Le non à «Pas de Suisse à 10 millions» ne règle pas la question européenne

Rien n’est joué pour l’avenir des relations entre Berne et Bruxelles

Le 14 juin, le peuple suisse a rejeté l’initiative « Pas de Suisse à 10 millions », qui proposait de plafonner la population helvétique à 10 millions de personnes en limitant drastiquement l’immigration. Ce rejet, bien qu’il ait préservé l’Accord sur la libre circulation des personnes, ne garantit pas la stabilité des relations entre la Suisse et l’Union européenne (UE).
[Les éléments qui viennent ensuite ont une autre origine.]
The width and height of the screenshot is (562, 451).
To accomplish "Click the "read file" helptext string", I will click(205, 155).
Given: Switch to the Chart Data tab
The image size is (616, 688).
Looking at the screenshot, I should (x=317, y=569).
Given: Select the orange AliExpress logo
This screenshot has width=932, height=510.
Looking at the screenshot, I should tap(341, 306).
Les experts avertissent qu’un refus du futur paquet d’accords bilatéraux reste envisageable.

Cédric Dupont, professeur de relations internationales à l’Institut des hautes études internationales et du développement (IHEID), souligne que le résultat du vote ne doit pas être interprété comme un soutien inconditionnel au paquet d’accords entre la Suisse et l’UE. Il a identifié sept cantons clés où le scrutin a été très serré, laissant planer l’incertitude sur l’orientation future des électeurs.

La question stratégique actuelle concerne le mode de scrutin pour les négociations des Bilatérales III : celles-ci seront-elles soumises à la double majorité du peuple et des cantons ou à une majorité simple ? Dupont estime qu’obtenir la double majorité sera difficile, un point que le Parlement suisse devra trancher lors de sa session d’automne.
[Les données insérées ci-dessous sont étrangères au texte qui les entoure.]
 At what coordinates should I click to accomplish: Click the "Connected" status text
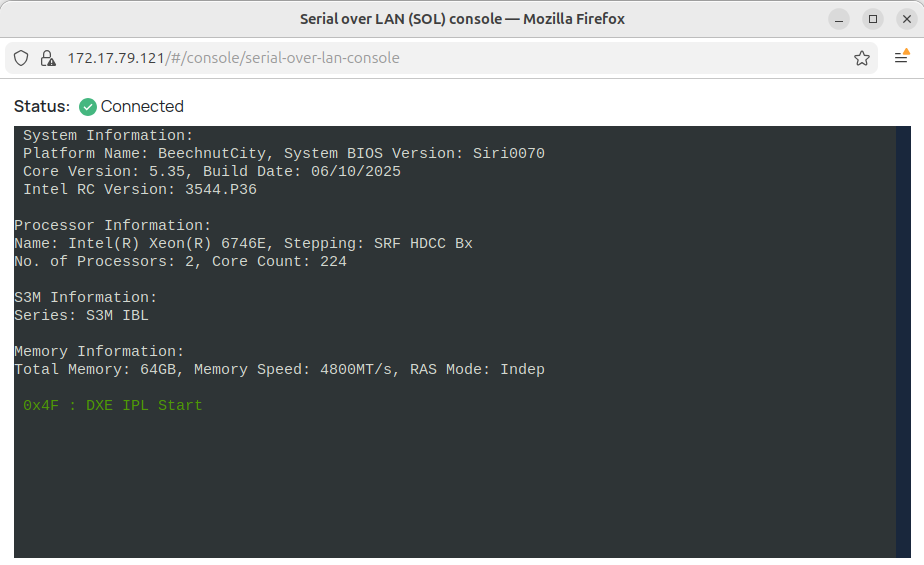click(142, 107)
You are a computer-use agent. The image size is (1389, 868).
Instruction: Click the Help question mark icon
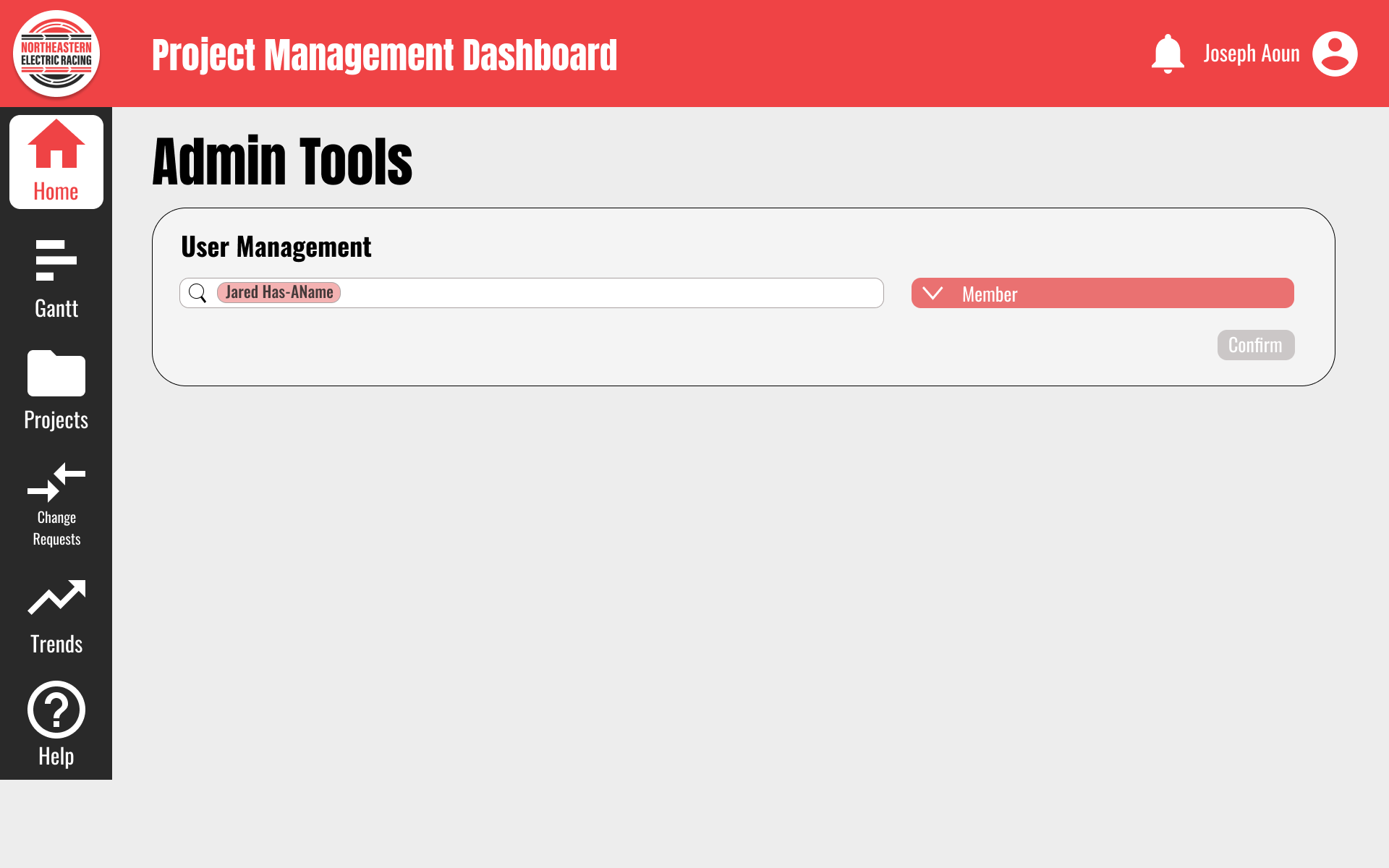[x=56, y=710]
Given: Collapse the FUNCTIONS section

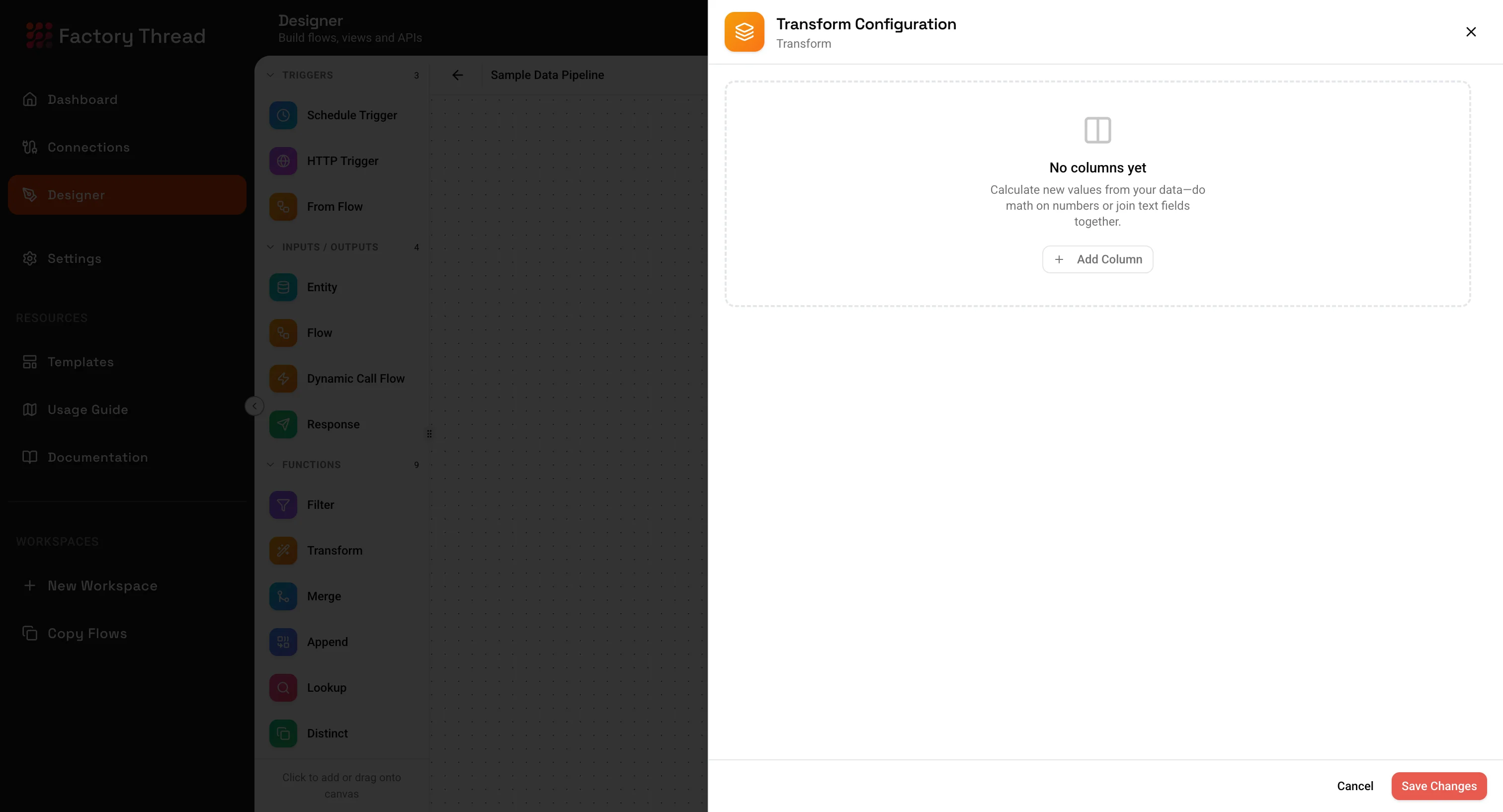Looking at the screenshot, I should tap(270, 464).
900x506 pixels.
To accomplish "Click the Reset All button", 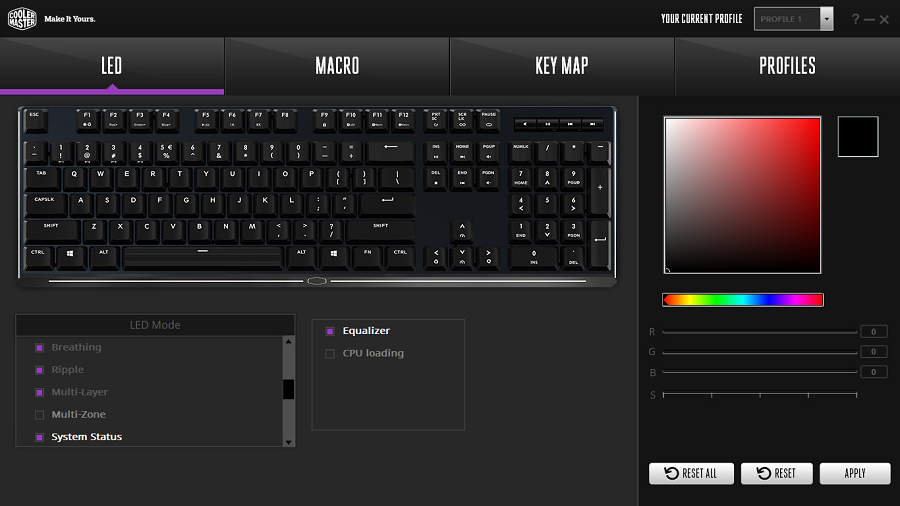I will 691,473.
Du côté de l’UE, le vote a été suivi avec une attention discrète. Aleksandra Planinic, correspondante à Bruxelles, note que la Commission européenne a choisi de ne pas s’exprimer publiquement avant le scrutin pour éviter toute instrumentalisation. Cependant, l’inquiétude était palpable, car un résultat positif pour l’initiative aurait pu envoyer un signal négatif concernant les relations avec la Suisse.

Le rejet de l’initiative a été accueilli avec soulagement à Bruxelles, mais les 45 % de voix en faveur de l’initiative témoignent d’un scepticisme persistant envers l’UE en Suisse. Planinic souligne que, bien que le pire ait été évité, la véritable épreuve résidera dans le futur vote sur le nouveau paquet d’accords.

Les syndicats et la gauche, quant à eux, mettent l’accent sur la protection des salaires et exigent des garanties contre la sous-enchère salariale. Si le peuple refuse finalement les Bilatérales III, une érosion progressive des relations entre la Suisse et l’UE pourrait s’installer, rendant plus difficile l’accès à des programmes comme Horizon Europe ou Erasmus.

Les 500 000 Suisses vivant dans l’UE pourraient également ressentir les conséquences d’une détérioration des relations. Daniel Hunziker, directeur de l’Organisation des Suisses de l’étranger, indique que cela pourrait nuire à leur accès au marché du travail et à leurs possibilités de mobilité.